Che prosegue: «Nei successivi 15 giorni ArpaCal avrebbe dovuto verificare la veridicità della autodichiarazione. Qualora l'indagine preliminare accerti l'avvenuto superamento delle concentrazioni soglia di contaminazione Csc anche per un solo parametro, il responsabile dell'inquinamento ne dà immediata notizia al Comune ed alle Province competenti per territorio con la descrizione delle misure di prevenzione e di messa in sicurezza di emergenza adottate. Nei successivi trenta giorni, presenta alle predette amministrazioni, nonché alla Regione territorialmente competente il piano di caratterizzazione».

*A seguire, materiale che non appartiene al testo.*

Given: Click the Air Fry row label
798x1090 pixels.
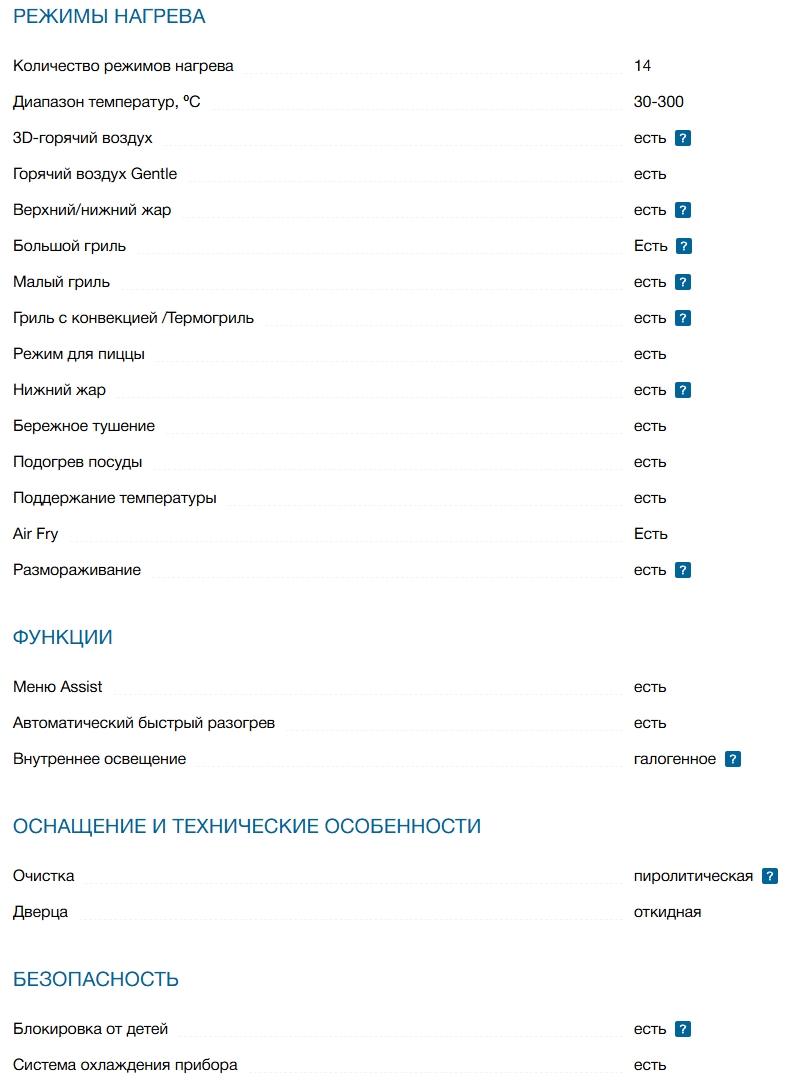Looking at the screenshot, I should (36, 534).
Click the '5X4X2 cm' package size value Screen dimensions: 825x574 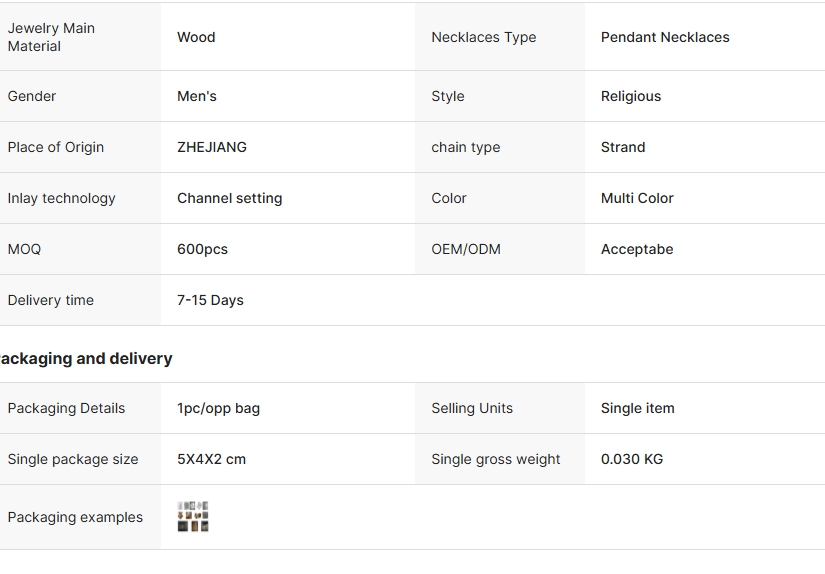pos(211,459)
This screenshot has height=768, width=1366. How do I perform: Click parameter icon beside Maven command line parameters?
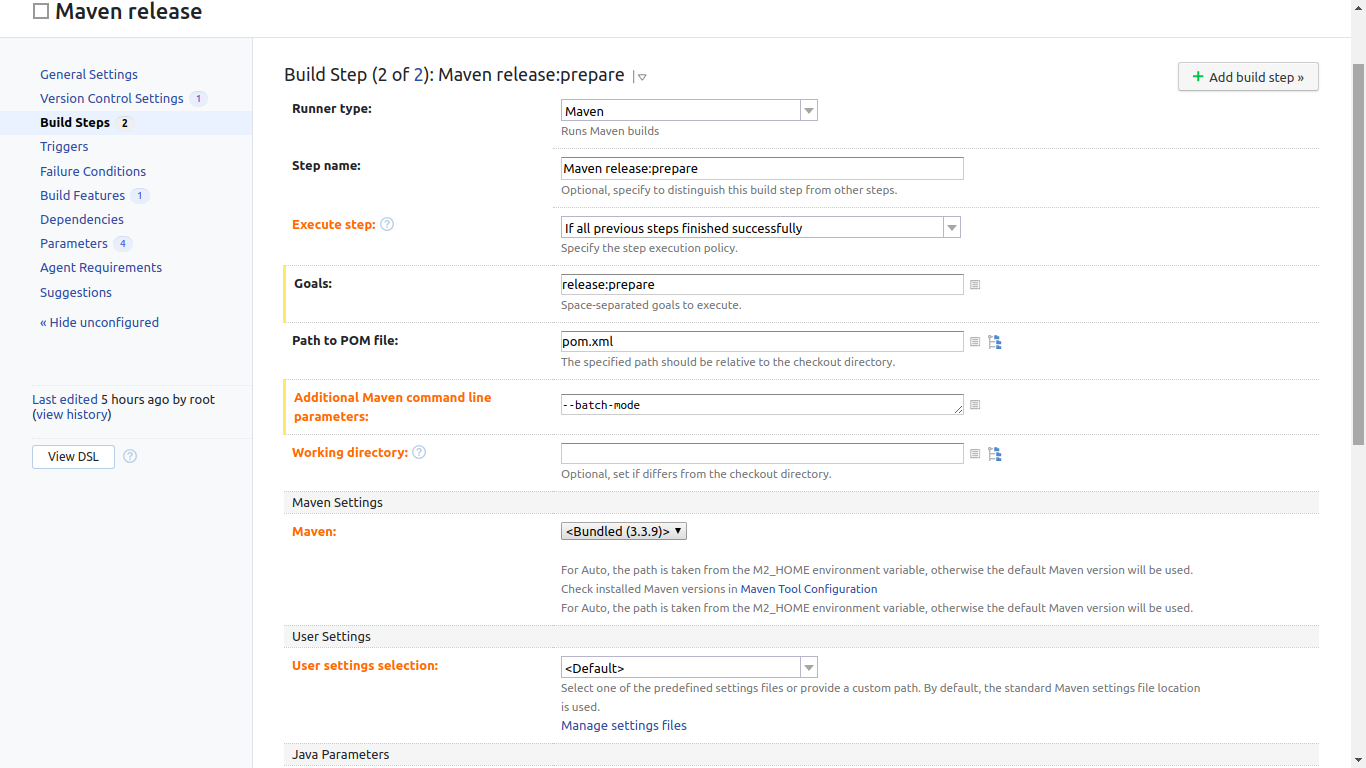coord(975,405)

Questa la prassi, sulla base della quale Legambiente chiede: «A distanza di oltre un mese dallo sversamento del percolato, cosa è stato fatto di tutto ciò? Per quanto sopra il nostro circolo in data 15 luglio 2023 ha inviato alla Prefettura di Cosenza, alle Province di Cosenza e Crotone, nonché ai Comuni di Scala Coeli, Cariati, Crucoli e Terravecchia, al Dipartimento Ambiente della Regione Calabria e al presidente della Giunta regionale Roberto Occhiuto richiesta di accesso agli atti chiedendo copia della comunicazione di cui al comma 1 dell’art. 242 Dlgs 152/2006, copia dell’autocertificazione di cui al comma 2 dell’art. 242 dlgs 152/2006 e copia della notizia con la descrizione delle misure di prevenzione e di messa in sicurezza di emergenza adottate e il piano di caratterizzazione di cui al comma 3 dell’art. 242 dlgs 152/2006».

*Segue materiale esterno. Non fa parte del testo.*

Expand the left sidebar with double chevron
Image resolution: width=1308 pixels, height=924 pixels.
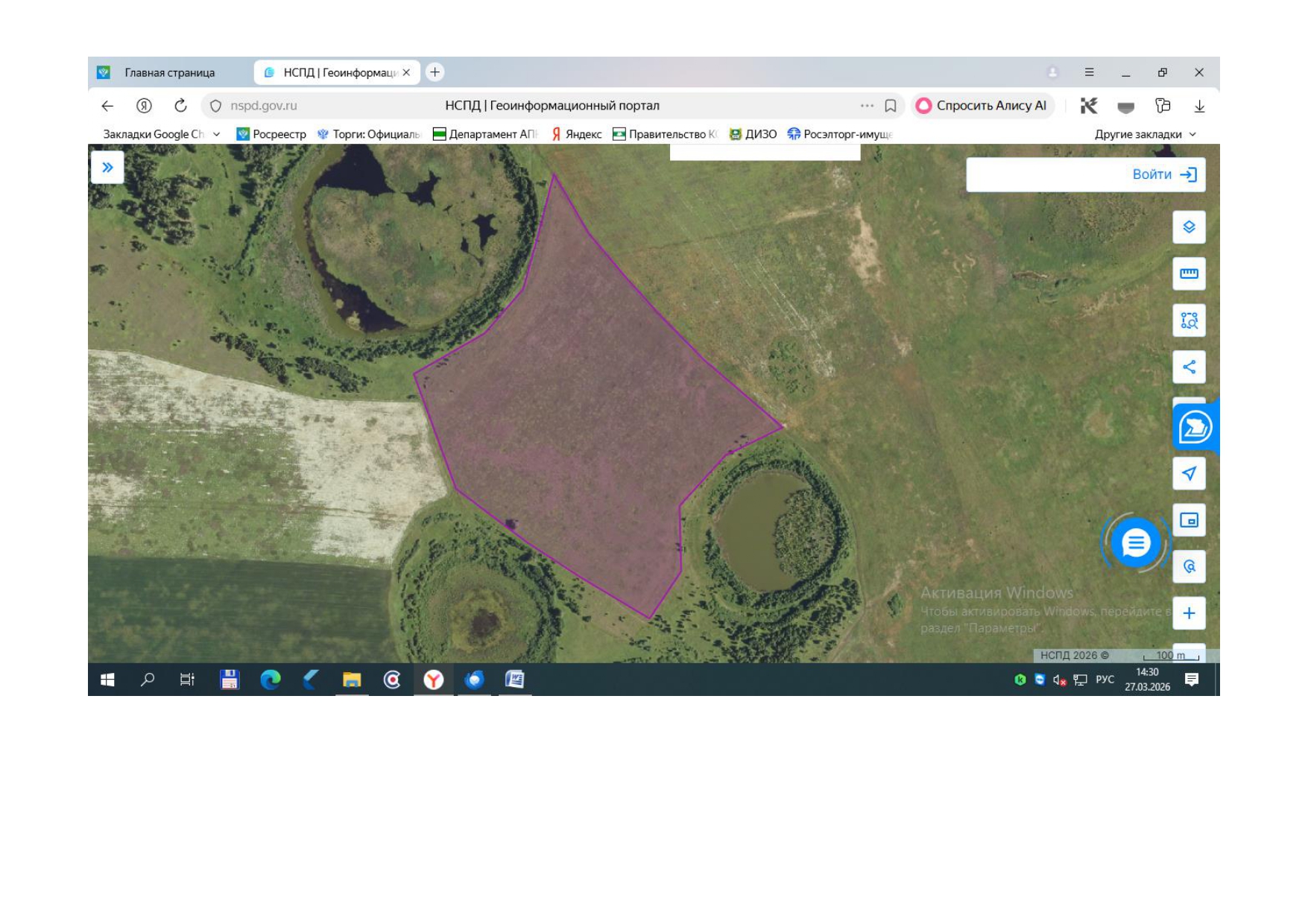(107, 167)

«Da profani, quello che abbiamo visto – aggiunge – è che la Bieco ha asportato (e non tutto) il percolato dai corsi d’acqua. Mentre dal Dipartimento Ambiente, dopo un affrettato tavolo tecnico del 06/07/2023 a distanza di oltre trenta giorni dallo sversamento nulla trapela in merito allo stato di contaminazione e all’eventuale piano di caratterizzazione. Perché non si divulgano i dati delle indagini? Se da una parte le indagini ArpaCal sono secretate dalla Procura, non lo saranno di certo le indagini preliminari della Bieco e né tantomeno l’eventuale autocertificazione di non superamento delle concentrazioni soglia di contaminazione».
Perché tutta questa segretezza? È quello che si chiede il circolo Legambiente, che conclude: «Le popolazioni della BioValle del Nicà hanno il diritto di sapere se l’ambiente che li circonda è salubre oppure no. Restiamo fiduciosi nell’operato degli organi inquirenti».